When Malini's daughter Shivani was in first grade, she brought home a new book to read aloud each night. She also brought home spelling lists each week. But math homework never found its way into her backpack. Malini’s first reaction was relief. Math was never his strong suit, and he dreaded the day Shivani would sit at the kitchen table puzzling over long division. His second reaction, however, was concern. Maybe if Shivani were assigned math homework in first grade, long division wouldn’t be so hard a few years down the road.

“Kids struggle later on if they don’t have those rudimentary math skills mastered,” says Payal. “Not having memorized the times tables, for example, comes back to haunt them time and time again. It breaks my heart when I see my students using their fingers to do math; those kids lack confidence in other areas too.”

Payal had similar concerns for her own son’s math education when he was in second grade. So she encouraged him to join his Farmington Hills elementary school’s Mathematics Pentathlon team.

Math Pentathlon is a program of interactive problem-solving games through which students develop and practice important math concepts (for details, go to www.mathpentath.org). After learning and mastering the 20 games through after-school practice sessions, teams go on to compete with students from other schools at local, state and national tournaments.

“I like Math Pentathlon because the games teach different thinking skills and show that there’s more than one way to solve a problem,” says Payal. Her son, Jake, now in sixth grade, likes Math Pentathlon because, he says, “it’s fun!”
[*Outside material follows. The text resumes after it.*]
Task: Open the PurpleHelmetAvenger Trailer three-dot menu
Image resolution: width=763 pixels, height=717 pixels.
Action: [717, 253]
Payal helped out with a Math Pentathlon program last year in her daughter Aastha’s first grade class, taught by Kavita. “Expectations for what first graders should know have changed since I began teaching 10 years ago,” Kavita says. “The bar has been raised tremendously.”

Kavita says a major difference is that educators don’t just want students to do math operations but to really understand the process. “Our current approach to teaching math creates more (curious) kids,” she says. “It makes math fun and more practical in day-to-day life.”

Kavita says parents can easily find at-home math exercises as well: “If you’re making cookies, count the eggs. Measure the flour. How many tablespoons equal a quarter-cup? Math is so broad. It doesn’t come simply from a book. It’s all around us.”

Divya, a Waterford fifth grade teacher, suggests parents play the “silly question game” with their kids. “If your child asks you, ‘What time are we going to the park,’ you might say, ‘What time is it now?’ And then, ‘We’re leaving in 20 minutes. What time will it be then?’”

Divya says the game can occur outside the home in places such as the grocery store: “We have Rs. 100 to spend on treats. How much are those cookies? Can we afford cookies and ice cream?” She adds, “Make it part of your regular day, every day. Doing that makes it seems less like teaching and more like problem-solving.”

When it comes to parents helping with actual math homework, however, Divya offers a different approach: “Sit with your child one-on-one and ask him to work out the problem. If he says, ‘I don’t get it,’ tell him to take it as far as he can go. Once you see where he’s getting stuck, explain that step, work through the next problem together, and keep sitting there and watching until he can do it on his own.”

Divya says there’s no shame in parents asking their child’s teacher for a quick refresher course in, say, decimal division, if their memories are a little hazy.

Kavita adds that parents should be on the lookout for signs that a new math concept isn’t clicking for their kids. “If they’ve been shown two or three times how to do something and they still don’t get it, or if they seem to have it one day and it’s gone the next, you need to be aware that they might need some extra help,” she says. “Helping them grasp math now sets the foundation for later success.”